人が生きるためには、その人にとって柔らかな日差しと温もりがある場所が、どこかに存在している必要がある。

暗闇をさまよい迷っているときも、寒さにこごえ震えているときも、そこに行きさえすれば陽だまりができていて、不安も恐怖も悲しみも慟哭も消し去ることができる。

人間が長い人生を歩んでいるときに、そんな場所を欲するときがある。そんな居場所が必要になるときがあるのだ。

大学生時代、社会福祉学を専攻していた関係で、様々な困難を抱えて暮らしを送る人と出会った僕は、そんな人達もホッとできる場所がどこかにできないかと思った。

せめて社会福祉援助の場をそんな場所にしたいと思って、介護施設を経営する社会福祉法人に勤める道に進んだ。

それは僕の中では理想ではなく、かといって実現可能なゴールでもなく、単なる「思い」でしかなかった。だが、その思いと反するものとは徹底的に戦ってきた。その思いを邪魔するものとは争うことを厭わなかった。

• [収集資料]
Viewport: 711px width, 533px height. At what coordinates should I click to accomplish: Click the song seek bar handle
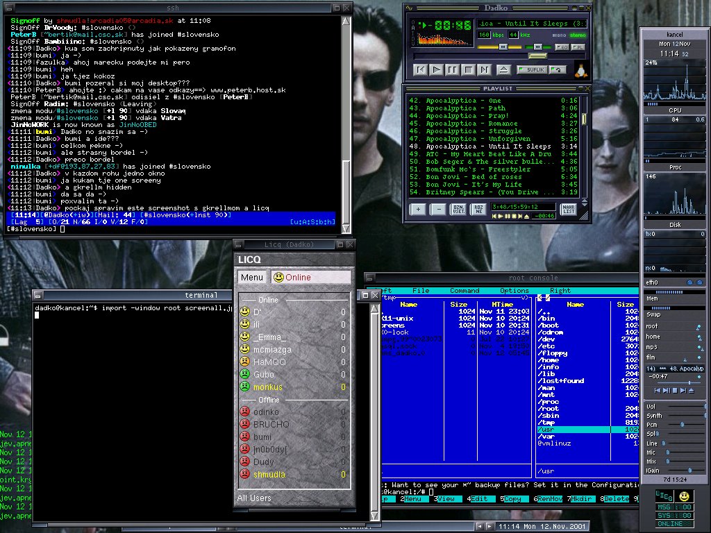537,56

• [問題 1] 文書によれば、筆者が大学生時代に専攻していた学問は何ですか。
• [問題 2] 文書の中で、筆者が介護施設を経営する社会福祉法人に勤める道を選んだ理由を、一文から三文で説明してください。

• [解答 1] 社会福祉学です。

• [解答 2] 筆者は大学生時代、社会福祉学を専攻していた関係で、様々な困難を抱えて暮らす人と出会いました。そうした人達もホッとできる場所がどこかにできないかと思い、せめて社会福祉援助の場をそんな場所にしたいと考えて、その道に進みました。